--- Material for this exercise ---

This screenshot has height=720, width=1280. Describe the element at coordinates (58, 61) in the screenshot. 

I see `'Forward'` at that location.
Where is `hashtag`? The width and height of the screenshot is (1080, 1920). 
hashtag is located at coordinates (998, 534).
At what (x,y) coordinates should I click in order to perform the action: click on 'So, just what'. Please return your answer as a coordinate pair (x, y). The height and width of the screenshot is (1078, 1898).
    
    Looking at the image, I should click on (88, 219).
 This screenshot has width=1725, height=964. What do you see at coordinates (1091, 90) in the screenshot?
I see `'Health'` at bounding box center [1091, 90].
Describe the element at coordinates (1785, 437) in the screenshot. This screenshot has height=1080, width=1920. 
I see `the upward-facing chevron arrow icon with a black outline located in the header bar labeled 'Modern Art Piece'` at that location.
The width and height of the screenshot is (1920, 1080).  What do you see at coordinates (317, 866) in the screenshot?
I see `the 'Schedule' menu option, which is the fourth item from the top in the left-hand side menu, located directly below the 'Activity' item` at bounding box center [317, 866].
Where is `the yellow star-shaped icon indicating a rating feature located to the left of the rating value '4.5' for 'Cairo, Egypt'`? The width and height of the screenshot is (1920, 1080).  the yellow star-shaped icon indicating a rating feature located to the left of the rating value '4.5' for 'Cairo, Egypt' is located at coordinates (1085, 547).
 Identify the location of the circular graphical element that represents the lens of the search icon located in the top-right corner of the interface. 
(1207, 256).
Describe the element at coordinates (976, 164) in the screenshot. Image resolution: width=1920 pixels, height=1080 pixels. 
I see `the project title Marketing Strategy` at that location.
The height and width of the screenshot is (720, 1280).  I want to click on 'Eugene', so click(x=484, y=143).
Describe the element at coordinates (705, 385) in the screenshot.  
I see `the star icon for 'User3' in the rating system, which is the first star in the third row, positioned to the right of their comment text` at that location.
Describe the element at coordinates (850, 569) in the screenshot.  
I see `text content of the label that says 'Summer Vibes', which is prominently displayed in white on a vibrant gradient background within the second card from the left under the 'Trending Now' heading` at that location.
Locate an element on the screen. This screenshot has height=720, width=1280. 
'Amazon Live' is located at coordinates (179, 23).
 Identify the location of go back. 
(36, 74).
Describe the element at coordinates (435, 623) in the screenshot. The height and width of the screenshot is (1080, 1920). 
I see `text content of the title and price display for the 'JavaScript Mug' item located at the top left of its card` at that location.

---

◆ Your task ◆
Copy all of the material above word for word, keeping every line as it stands.

◆ Exercise result ◆
This screenshot has height=720, width=1280. Describe the element at coordinates (58, 61) in the screenshot. 

I see `'Forward'` at that location.
Where is `hashtag`? The width and height of the screenshot is (1080, 1920). 
hashtag is located at coordinates (998, 534).
At what (x,y) coordinates should I click in order to perform the action: click on 'So, just what'. Please return your answer as a coordinate pair (x, y). The height and width of the screenshot is (1078, 1898).
    
    Looking at the image, I should click on (88, 219).
 This screenshot has width=1725, height=964. What do you see at coordinates (1091, 90) in the screenshot?
I see `'Health'` at bounding box center [1091, 90].
Describe the element at coordinates (1785, 437) in the screenshot. This screenshot has height=1080, width=1920. 
I see `the upward-facing chevron arrow icon with a black outline located in the header bar labeled 'Modern Art Piece'` at that location.
The width and height of the screenshot is (1920, 1080).  What do you see at coordinates (317, 866) in the screenshot?
I see `the 'Schedule' menu option, which is the fourth item from the top in the left-hand side menu, located directly below the 'Activity' item` at bounding box center [317, 866].
Where is `the yellow star-shaped icon indicating a rating feature located to the left of the rating value '4.5' for 'Cairo, Egypt'`? The width and height of the screenshot is (1920, 1080).  the yellow star-shaped icon indicating a rating feature located to the left of the rating value '4.5' for 'Cairo, Egypt' is located at coordinates (1085, 547).
 Identify the location of the circular graphical element that represents the lens of the search icon located in the top-right corner of the interface. 
(1207, 256).
Describe the element at coordinates (976, 164) in the screenshot. Image resolution: width=1920 pixels, height=1080 pixels. 
I see `the project title Marketing Strategy` at that location.
The height and width of the screenshot is (720, 1280).  I want to click on 'Eugene', so click(x=484, y=143).
Describe the element at coordinates (705, 385) in the screenshot.  
I see `the star icon for 'User3' in the rating system, which is the first star in the third row, positioned to the right of their comment text` at that location.
Describe the element at coordinates (850, 569) in the screenshot.  
I see `text content of the label that says 'Summer Vibes', which is prominently displayed in white on a vibrant gradient background within the second card from the left under the 'Trending Now' heading` at that location.
Locate an element on the screen. This screenshot has height=720, width=1280. 
'Amazon Live' is located at coordinates (179, 23).
 Identify the location of go back. 
(36, 74).
Describe the element at coordinates (435, 623) in the screenshot. The height and width of the screenshot is (1080, 1920). 
I see `text content of the title and price display for the 'JavaScript Mug' item located at the top left of its card` at that location.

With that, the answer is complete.